22 KiB
Elasticsearch Setup Guide
This guide documents the Elasticsearch search engine setup for full-text search, multilingual content indexing, and location-based queries in the application.
SECURITY
Elasticsearch is a DATABASE and must NEVER be exposed to the internet without proper security!
Default Security Risks
By default, Elasticsearch 7.x ships with:
- NO authentication - anyone can read/write/delete all data
- NO encryption - all data transmitted in plain text
- NO access control - full admin access for anyone who connects
Required Security Configuration
For Development (Local Machine Only):
# /etc/elasticsearch/elasticsearch.yml
network.host: 127.0.0.1 # ONLY localhost - NOT 0.0.0.0!
http.port: 9200
xpack.security.enabled: false # OK for localhost-only
For Production/Remote Servers:
# /etc/elasticsearch/elasticsearch.yml
network.host: 127.0.0.1 # ONLY localhost - use reverse proxy if needed
http.port: 9200
xpack.security.enabled: true # REQUIRED for any server accessible remotely
xpack.security.transport.ssl.enabled: true
Verify Your Server Is NOT Exposed
Check what interface Elasticsearch is listening on:
ss -tlnp | grep 9200
SAFE - Should show ONLY localhost addresses:
127.0.0.1:9200 # IPv4 localhost
[::1]:9200 # IPv6 localhost
[::ffff:127.0.0.1]:9200 # IPv6-mapped IPv4 localhost (also safe!)

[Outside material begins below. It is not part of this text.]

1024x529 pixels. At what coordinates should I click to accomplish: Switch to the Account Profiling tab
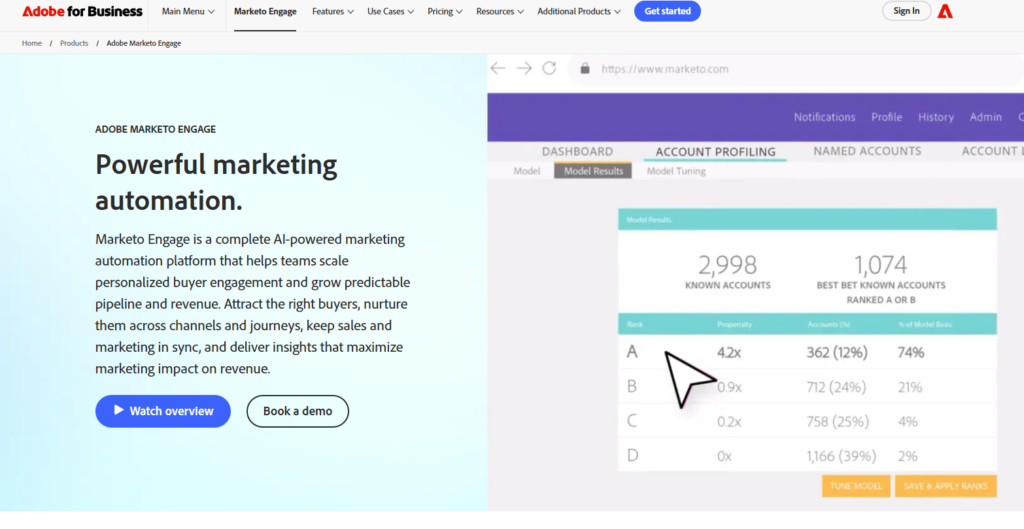pyautogui.click(x=715, y=152)
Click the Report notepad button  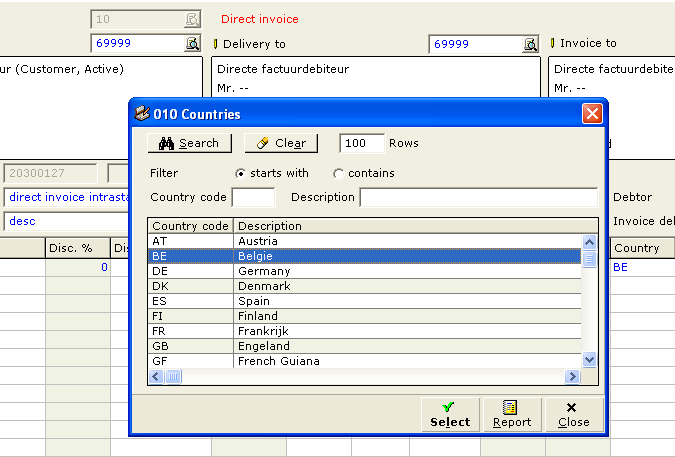tap(512, 414)
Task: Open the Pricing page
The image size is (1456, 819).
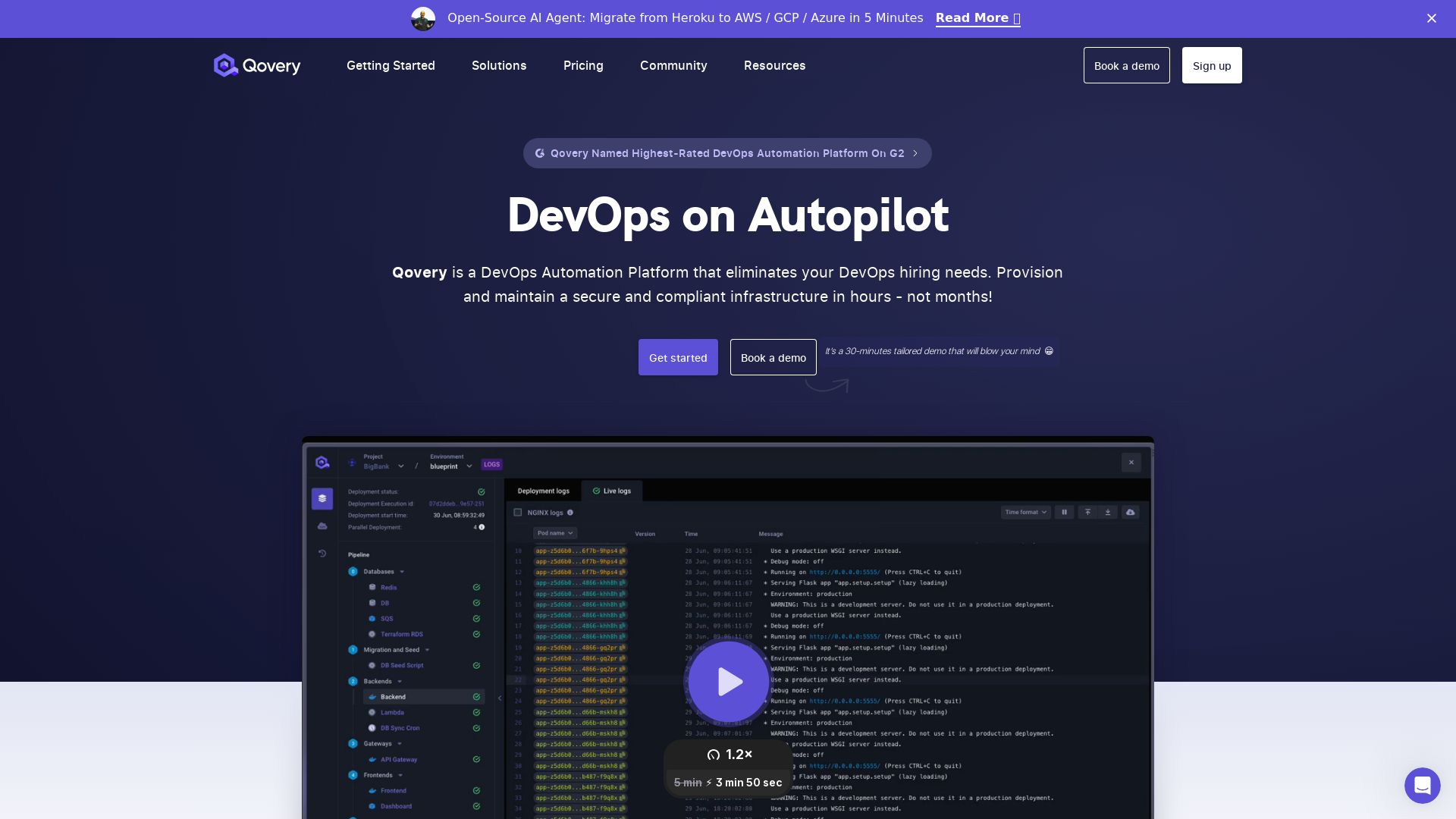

Note: The [::ffff:127.0.0.1] format is the IPv6 representation of IPv4 localhost - it's still localhost-only and secure.
DANGER - If you see any of these, YOU ARE EXPOSED:
0.0.0.0:9200 # Listening on ALL interfaces - EXPOSED!
*:9200 # Listening on ALL interfaces - EXPOSED!

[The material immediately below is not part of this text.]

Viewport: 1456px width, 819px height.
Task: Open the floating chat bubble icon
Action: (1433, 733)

YOUR_PUBLIC_IP:9200 # Listening on public IP - EXPOSED!
Test external accessibility:
# From another machine or from the internet
curl http://YOUR_SERVER_IP:9200
# Should get: Connection refused (GOOD!)
# If you get a JSON response - YOU ARE EXPOSED TO THE INTERNET!
What Happens If Exposed?
If Elasticsearch is exposed to the internet without authentication:
- Attackers can read all your data (users, emails, private information)
- Attackers can delete all your indices (all search data gone)
- Attackers can modify data (corrupt your search results)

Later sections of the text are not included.